Hi @Goncalo_Santos Welcome to the community

This isn’t really a visualization problem — it’s a bucketing problem. (as you already encountered ... there is no magic Viz for this)

What you want is:

  1. count logs at the 1-second level
  2. for each larger window, like 1 hour in a 24-hour view, return the maximum of those 1-second counts

The reason this gets difficult in a visualization is that once the chart auto-scales to larger intervals, it no longer has the original per-second buckets. And if you try to force per-second buckets across 24 hours, you can hit too_many_buckets_exception because that means evaluating up to 86,400 second buckets.
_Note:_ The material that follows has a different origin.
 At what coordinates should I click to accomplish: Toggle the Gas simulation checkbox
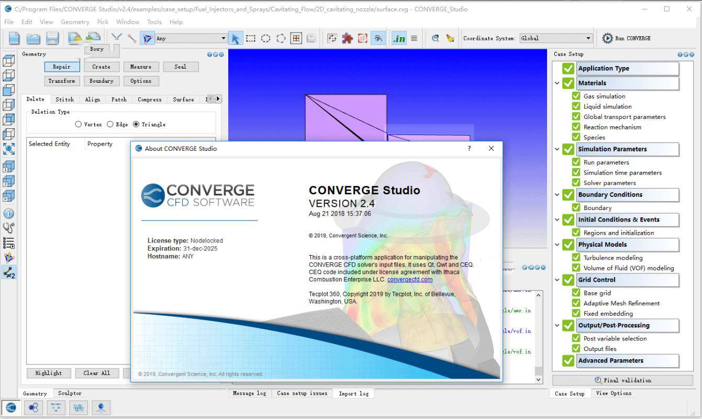576,96
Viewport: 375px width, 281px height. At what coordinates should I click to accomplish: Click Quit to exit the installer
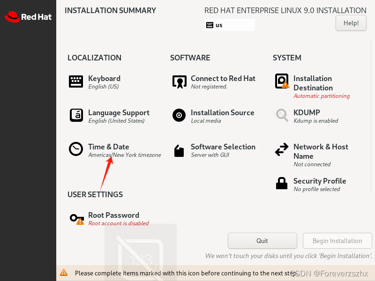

AND what makes it worse if you hack around to make this work... like increasing max_buckets you will most likely fail other ways ... or say 2 people try to run it at the same time... you will be sad :frowning:

That’s why the a different approach — using a transform — is the most likely best approach.

A transform lets you pre-aggregate the raw logs into a summary index, for example one document per second with a logs_per_second value. Then your visualization becomes simple: bucket those summary docs by hour and take the max(logs_per_second).

So the better pattern is:

  • Transform 1: create per-second counts from logs-*
  • Visualization/query: Then base your viz on the pre-aggregated data.

This is more scalable, avoids bucket-limit issues, and gives you the exact “peak second within the larger time window” value you’re after.

Transforms can have some side affects take resources etc but I would think this would be your first approach.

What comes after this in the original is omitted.